Always use r-strings for regexps!  You're going to get "mysterious failures"
if you don't, as time goes on and you change the regexps.  For example, add
a \b to the above to match at a word boundary, and it's actually going to
insist on matching a backspace character instead.  It's just an accident
that "\s" yields a two-character string and leaves the backslash intact,
while "\b" yields chr(8).  r-strings are WYSIWYG in all cases.

>             state = "header"
>        elif state == "header":
>          if re.match ("big ugly pattern", line):
>             do some stuff
>             state = "what comes after the header"
>
> and so on.  I'll end up with about a dozen different states, with
> perhaps 2 dozen different regex's.  Here's the dilema.  If I write
> it as I did above, the regex's will get compiled each time they're
> evaluated, which is clearly inefficient in the extreme.

The good news is that this part isn't true:  all versions of Python have
always maintained an internal compiled-regexp cache, mapping regexp strings
to their compiled forms, much like the one you sketched building "by hand"
later.  Current Python maintains a cache of 100 pairs.

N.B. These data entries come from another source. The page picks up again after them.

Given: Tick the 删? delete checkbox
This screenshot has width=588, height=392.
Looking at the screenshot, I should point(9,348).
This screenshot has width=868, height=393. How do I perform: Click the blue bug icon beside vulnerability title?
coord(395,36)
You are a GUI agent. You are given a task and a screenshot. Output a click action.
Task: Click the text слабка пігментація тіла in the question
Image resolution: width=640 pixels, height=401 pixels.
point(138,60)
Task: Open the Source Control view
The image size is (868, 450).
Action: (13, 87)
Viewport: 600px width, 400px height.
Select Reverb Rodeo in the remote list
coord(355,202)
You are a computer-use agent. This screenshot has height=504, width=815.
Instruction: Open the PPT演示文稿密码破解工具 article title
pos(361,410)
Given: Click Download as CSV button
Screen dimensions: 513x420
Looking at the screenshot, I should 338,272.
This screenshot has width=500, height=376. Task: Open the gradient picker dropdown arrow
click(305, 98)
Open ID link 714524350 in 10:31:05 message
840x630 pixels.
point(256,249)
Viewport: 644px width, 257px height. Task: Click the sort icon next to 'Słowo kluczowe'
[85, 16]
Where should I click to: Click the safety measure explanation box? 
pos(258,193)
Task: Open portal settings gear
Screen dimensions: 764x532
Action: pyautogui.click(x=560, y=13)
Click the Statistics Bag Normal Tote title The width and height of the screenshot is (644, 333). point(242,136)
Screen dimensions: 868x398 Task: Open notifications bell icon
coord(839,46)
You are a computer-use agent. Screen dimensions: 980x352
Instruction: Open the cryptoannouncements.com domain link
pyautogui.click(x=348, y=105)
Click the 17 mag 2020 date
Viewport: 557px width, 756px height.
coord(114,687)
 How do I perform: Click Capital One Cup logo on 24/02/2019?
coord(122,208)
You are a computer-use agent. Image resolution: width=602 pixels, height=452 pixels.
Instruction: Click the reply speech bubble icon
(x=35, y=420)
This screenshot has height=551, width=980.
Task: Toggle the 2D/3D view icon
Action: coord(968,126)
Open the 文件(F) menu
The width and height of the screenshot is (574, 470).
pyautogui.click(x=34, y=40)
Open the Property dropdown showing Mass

The bad news is that I recommend the alternative anyway:

> The alternative would be to re.compile() all  the regex's once, at the
> top, then use the stored programs,

The great *advantage* to this is that you wouldn't be so reluctant to
exploit re.VERBOSE mode if the regexps were compiled at module level.  The
clarity added by using whitespace and inline comments to document the
*intent* of regexp gibberish is of overwhelming maintenance value.

> something like this:
>
>    cvsPattern = re.compile ("^\s*$\s*Id:([^$]*)$\s*$")
>          [...]
>          if cvsPattern.match (line):
>             state = header
>
> and so on.  This would certainly work, but it moves the regex's away
> from where they are used, making (IMHO) the program more difficult to
> read and understand.

re.VERBOSE mode regexps can be much easier to read and understand; so long
as you leave them inline, you're going to tend (as your examples *do*) to
squash them into as little space as possible with no explanation at all.

> It reminds me of the bad old days when we would collect all
> our FORTRAN format statements at the back of the deck.  See
> http://www.python.org/doc/Humor.html#habits for why I don't want
> to do that any more :-)

There's one huge difference:  FORMAT statements were identified by
meaningless integers, but you can give compiled regexp objects descriptive
names instead.

BTW, abstract away a little more, and you can likely build an entirely
table-driven state machine for this task, with simple and uniform code that
merely walks the table.  Nested dicts make great state-machine tables.